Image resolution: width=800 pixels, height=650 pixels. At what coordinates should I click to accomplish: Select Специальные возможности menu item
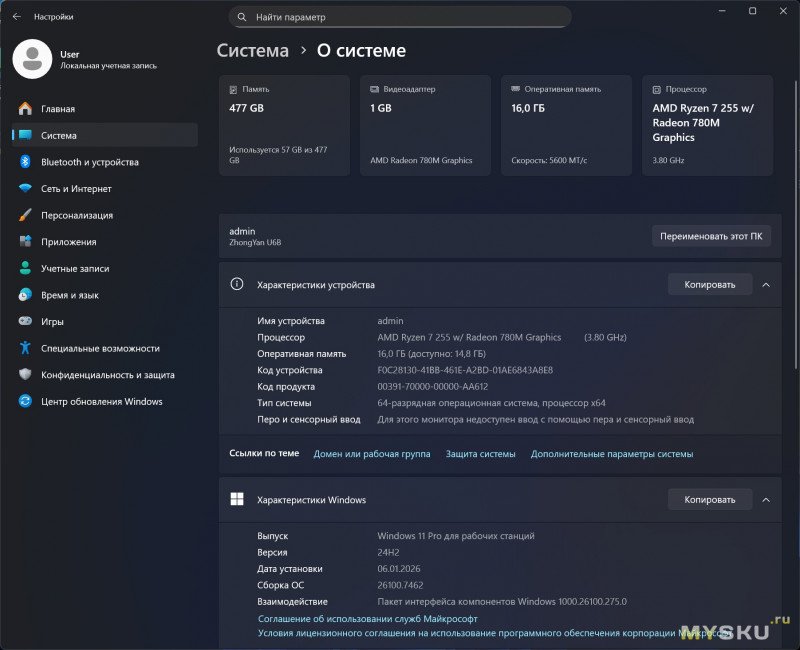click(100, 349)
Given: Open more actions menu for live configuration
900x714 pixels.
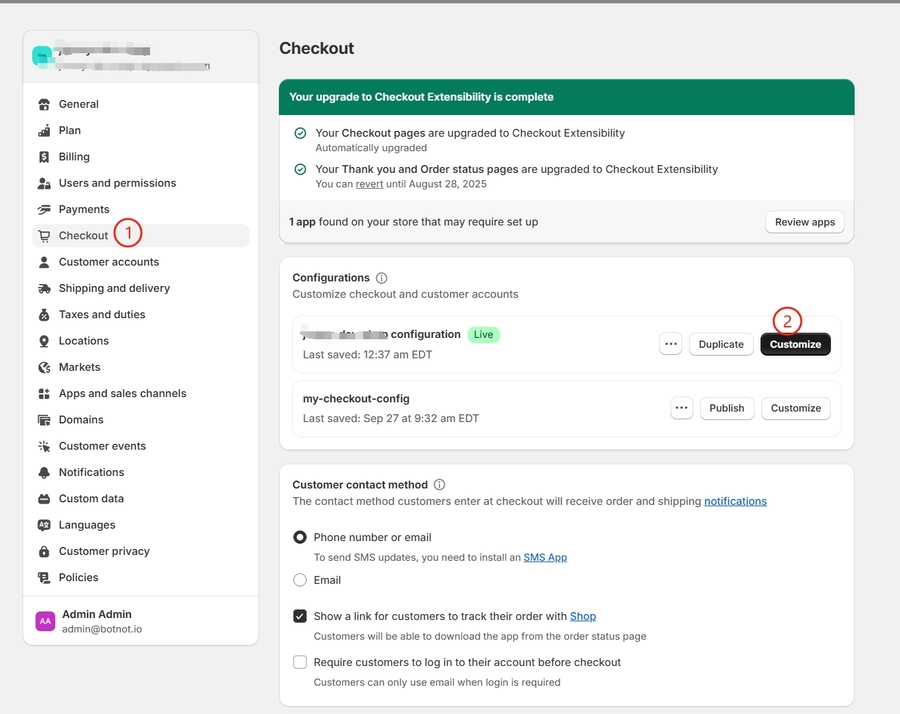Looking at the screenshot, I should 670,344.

☆ ☆ ☆ ☆ ☆ ☆ ☆

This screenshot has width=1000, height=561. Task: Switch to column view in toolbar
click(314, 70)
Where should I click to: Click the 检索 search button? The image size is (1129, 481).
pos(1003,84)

☆ ☆ ☆ ☆ ☆ ☆ ☆

• WORK TO COMPLETE:
Range to copy from the records above: the line containing "Image resolution: width=800" to the line containing "Given: Open more", both included. Output those lines exactly and only those, skipping pictures.

• SOLUTION:
Image resolution: width=800 pixels, height=650 pixels. At what coordinates should I click to accomplish: Select Специальные возможности menu item
click(100, 349)
Given: Open more actions menu for live configuration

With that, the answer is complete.